The Matthewman Practice, based in north London and run by Dr Philip Matthewman, was rated inadequate by the CQC in a report published earlit this month, on how safe, effective and well-led it is.
However, it was rated good for being caring and responsive.
The CQC said the practice – which was also rated as requires improvement in March – did not have an effective system in place to ensure the safe management of medicines.
It added that the practice could not provide certificates to show that both clinical and non-clinical staff ‘had completed the appropriate level of safeguarding children training in accordance with their roles.’
The watchdog also drew attention to the fact that non-clinical staff had not received sepsis training.
The report said: ‘Non-clinical staff we spoke with were unable to demonstrate an understanding of what sepsis was or what was associated with symptoms of a deteriorating patient or someone that needed urgent care, for example high temperature or chest pains.’

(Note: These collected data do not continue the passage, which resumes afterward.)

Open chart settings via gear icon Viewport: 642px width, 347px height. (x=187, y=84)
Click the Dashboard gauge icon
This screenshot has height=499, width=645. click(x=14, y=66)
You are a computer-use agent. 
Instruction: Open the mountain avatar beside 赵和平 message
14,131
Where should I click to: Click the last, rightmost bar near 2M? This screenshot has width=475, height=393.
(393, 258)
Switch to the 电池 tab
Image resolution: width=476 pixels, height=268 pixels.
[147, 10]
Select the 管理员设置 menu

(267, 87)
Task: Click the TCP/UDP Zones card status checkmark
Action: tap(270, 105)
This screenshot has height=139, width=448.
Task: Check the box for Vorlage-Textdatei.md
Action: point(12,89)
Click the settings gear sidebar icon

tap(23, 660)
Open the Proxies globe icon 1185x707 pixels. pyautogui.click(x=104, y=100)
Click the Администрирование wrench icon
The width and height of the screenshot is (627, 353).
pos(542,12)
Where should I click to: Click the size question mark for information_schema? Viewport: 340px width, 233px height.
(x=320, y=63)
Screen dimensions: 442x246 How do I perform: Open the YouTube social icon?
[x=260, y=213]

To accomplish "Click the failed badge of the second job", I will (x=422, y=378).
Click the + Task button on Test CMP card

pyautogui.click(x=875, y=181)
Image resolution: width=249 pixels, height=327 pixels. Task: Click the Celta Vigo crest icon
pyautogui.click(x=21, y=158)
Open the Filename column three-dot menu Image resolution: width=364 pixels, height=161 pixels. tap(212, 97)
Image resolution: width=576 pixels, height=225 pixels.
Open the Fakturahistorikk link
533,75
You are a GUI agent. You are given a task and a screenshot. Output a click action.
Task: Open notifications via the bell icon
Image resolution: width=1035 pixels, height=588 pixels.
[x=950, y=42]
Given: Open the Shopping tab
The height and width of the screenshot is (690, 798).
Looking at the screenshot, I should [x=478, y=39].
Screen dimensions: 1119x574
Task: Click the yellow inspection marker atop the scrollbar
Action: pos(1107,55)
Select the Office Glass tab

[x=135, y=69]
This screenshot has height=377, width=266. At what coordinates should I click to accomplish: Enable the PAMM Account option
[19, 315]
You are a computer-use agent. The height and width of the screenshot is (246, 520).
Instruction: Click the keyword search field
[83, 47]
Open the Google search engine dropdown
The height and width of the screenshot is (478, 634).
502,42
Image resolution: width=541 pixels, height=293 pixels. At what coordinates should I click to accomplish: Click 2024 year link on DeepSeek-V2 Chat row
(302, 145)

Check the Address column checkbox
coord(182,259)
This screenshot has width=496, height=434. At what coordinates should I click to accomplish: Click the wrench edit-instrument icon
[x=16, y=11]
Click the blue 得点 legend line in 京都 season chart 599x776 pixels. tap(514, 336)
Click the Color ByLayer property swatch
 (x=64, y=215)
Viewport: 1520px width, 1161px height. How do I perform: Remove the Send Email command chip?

According to the report, the lead GP told the inspectors that reception staff was not aware of how to correctly respond to symptoms associated with sepsis because ‘they are not clinical staff’.
CQC senior national GP advisor and responsible officer Nigel Sparrow wrote on the CQC’s website that it is good practice for GP practices to have measures in place to manage the risks associated with sepsis.
These include ‘conducting staff training in recognising and responding to acutely unwell or deteriorating patients who may have sepsis.’
The CQC said that ‘there is a national emphasis on sepsis at present’ but the lack of sepsis training alone does not ‘warrant an inadequate rating’ and that a number of concerns led to the rating.
A CQC spokesperson told Management in Practice that although receptionists and admin staff ‘are not expected to diagnose or manage medical conditions, they should be able to identify when somebody appears to be very unwell or when their condition appears to be changing whilst they are waiting to see the doctor, and to know what to do’.
The spokesperson added: ‘Non-clinical staff are not necessarily expected to have certificates but they may be asked on inspection what the practice policy is, what “training” they have had and what they would do.
‘The practice manager or doctor is likely to be asked about the policy, how staff have been trained and how they know that their staff know what to do.’
However, Dr Matthewman told Management in Practice that the inspectors did not accept lecture notes that staff had taken during training courses as evidence because they were not certificated.
He said the CQC told him that ‘attending a lecture does not provide evidence the appropriate topics are covered’.